• RECORDED INFORMATION:

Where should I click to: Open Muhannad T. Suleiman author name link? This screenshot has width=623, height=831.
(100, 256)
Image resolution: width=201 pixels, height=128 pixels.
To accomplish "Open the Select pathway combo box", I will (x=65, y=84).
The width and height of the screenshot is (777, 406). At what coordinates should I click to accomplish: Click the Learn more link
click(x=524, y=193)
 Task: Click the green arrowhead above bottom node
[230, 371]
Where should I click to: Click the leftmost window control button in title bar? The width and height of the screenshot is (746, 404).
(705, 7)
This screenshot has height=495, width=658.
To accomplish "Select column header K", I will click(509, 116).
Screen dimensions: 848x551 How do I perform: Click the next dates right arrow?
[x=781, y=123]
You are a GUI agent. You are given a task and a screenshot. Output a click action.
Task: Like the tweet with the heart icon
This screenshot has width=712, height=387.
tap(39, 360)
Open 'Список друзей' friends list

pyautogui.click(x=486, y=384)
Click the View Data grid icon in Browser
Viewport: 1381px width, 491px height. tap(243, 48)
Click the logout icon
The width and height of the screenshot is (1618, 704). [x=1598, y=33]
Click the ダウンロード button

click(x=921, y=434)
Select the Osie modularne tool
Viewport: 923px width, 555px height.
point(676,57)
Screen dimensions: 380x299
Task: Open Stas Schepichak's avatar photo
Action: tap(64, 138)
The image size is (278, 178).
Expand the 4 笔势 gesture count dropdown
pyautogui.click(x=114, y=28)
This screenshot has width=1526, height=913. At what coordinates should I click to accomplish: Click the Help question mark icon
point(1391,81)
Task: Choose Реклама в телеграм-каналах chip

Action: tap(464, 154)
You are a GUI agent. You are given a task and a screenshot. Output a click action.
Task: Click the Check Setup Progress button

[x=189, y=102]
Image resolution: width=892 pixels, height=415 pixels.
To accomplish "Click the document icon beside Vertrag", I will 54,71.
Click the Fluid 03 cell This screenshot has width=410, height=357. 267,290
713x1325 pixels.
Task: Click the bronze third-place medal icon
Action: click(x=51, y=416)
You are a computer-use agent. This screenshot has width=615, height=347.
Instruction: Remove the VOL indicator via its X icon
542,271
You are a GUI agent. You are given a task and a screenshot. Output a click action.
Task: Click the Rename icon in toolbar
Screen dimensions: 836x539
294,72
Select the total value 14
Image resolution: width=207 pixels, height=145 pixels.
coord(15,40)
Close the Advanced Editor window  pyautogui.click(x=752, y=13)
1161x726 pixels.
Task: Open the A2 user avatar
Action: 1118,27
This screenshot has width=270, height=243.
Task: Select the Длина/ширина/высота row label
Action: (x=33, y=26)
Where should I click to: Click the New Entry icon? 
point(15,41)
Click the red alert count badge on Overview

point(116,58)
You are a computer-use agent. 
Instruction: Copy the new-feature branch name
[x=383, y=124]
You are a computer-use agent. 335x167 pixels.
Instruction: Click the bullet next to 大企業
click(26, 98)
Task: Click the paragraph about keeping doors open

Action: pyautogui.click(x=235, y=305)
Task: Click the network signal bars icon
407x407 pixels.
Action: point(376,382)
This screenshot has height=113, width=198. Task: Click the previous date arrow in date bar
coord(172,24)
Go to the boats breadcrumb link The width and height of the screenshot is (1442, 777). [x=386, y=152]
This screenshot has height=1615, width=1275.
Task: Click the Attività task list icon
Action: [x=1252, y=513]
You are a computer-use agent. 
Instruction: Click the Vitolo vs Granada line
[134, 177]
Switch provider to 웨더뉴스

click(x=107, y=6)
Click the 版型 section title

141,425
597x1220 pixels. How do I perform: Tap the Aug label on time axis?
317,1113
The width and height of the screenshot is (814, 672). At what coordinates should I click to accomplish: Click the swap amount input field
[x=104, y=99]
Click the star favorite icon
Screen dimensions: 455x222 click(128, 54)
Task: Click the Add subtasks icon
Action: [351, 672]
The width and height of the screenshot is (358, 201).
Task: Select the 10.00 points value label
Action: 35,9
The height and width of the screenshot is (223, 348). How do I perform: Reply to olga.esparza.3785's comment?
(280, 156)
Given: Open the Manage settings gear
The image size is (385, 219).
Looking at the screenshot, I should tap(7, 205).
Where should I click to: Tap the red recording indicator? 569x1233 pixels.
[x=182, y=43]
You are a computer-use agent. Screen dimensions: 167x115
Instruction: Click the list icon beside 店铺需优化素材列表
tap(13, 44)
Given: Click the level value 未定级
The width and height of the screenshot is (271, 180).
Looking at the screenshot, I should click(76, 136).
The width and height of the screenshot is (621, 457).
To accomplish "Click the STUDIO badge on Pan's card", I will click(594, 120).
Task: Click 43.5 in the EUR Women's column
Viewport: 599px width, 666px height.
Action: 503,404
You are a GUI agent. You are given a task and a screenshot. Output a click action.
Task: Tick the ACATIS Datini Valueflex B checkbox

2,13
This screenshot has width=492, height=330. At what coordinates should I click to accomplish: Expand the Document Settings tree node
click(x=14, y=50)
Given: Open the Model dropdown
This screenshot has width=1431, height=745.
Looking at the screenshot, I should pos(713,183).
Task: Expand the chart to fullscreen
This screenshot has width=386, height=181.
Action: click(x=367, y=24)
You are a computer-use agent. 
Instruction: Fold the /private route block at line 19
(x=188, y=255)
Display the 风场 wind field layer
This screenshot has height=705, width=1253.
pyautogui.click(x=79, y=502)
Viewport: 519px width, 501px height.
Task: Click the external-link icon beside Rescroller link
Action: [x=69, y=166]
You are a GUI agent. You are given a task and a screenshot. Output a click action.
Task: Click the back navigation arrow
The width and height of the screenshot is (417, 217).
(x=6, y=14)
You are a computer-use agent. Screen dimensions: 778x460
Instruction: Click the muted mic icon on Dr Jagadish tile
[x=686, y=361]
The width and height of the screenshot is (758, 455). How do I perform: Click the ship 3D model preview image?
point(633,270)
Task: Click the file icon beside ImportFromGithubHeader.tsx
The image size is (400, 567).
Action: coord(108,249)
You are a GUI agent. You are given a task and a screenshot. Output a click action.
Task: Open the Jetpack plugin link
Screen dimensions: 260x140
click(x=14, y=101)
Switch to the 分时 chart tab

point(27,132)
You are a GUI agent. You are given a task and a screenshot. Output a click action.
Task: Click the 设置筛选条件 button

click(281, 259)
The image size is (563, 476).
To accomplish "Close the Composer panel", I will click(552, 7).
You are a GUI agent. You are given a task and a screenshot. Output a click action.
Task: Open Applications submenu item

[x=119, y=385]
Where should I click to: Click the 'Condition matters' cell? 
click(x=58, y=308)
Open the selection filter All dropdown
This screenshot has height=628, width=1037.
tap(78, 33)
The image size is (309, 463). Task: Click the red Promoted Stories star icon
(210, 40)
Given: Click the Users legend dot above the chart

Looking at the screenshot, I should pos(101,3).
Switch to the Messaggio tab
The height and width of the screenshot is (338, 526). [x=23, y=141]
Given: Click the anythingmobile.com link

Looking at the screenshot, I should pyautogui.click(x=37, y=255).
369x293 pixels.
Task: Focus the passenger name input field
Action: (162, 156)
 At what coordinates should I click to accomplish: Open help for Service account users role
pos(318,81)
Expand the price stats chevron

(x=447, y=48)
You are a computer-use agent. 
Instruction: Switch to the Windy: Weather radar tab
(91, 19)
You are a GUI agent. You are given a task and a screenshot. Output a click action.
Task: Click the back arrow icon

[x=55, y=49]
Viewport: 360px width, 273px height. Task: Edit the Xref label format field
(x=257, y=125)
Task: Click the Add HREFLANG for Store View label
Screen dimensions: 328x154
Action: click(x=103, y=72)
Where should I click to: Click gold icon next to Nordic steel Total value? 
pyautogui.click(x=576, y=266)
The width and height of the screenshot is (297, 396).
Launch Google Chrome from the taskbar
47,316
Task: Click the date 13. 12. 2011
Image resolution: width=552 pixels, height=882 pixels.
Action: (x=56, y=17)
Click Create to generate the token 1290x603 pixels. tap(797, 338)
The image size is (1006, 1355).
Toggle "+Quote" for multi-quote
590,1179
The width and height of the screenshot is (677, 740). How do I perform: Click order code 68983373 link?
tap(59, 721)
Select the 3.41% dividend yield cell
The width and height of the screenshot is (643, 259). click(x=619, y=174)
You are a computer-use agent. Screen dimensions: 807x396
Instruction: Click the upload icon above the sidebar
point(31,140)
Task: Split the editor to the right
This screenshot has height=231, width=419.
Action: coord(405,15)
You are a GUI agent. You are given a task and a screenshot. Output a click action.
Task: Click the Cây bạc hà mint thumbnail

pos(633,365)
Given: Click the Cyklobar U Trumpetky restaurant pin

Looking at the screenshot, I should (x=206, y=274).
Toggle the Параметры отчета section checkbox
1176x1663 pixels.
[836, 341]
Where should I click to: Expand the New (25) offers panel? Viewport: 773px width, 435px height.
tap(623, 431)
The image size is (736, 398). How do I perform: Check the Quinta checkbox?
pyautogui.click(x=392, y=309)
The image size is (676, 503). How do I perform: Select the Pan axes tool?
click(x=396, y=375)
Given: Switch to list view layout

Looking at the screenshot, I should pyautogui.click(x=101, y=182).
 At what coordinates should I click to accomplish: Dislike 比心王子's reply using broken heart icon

• WHAT THIS TASK INVOLVES: Report the lines above that have the word "will" in them.

• REPLY:
To accomplish "Open the Select pathway combo box", I will (x=65, y=84).
To accomplish "Select column header K", I will click(509, 116).
To accomplish "Click the document icon beside Vertrag", I will 54,71.
To accomplish "Click the STUDIO badge on Pan's card", I will click(594, 120).
To accomplish "Close the Composer panel", I will click(552, 7).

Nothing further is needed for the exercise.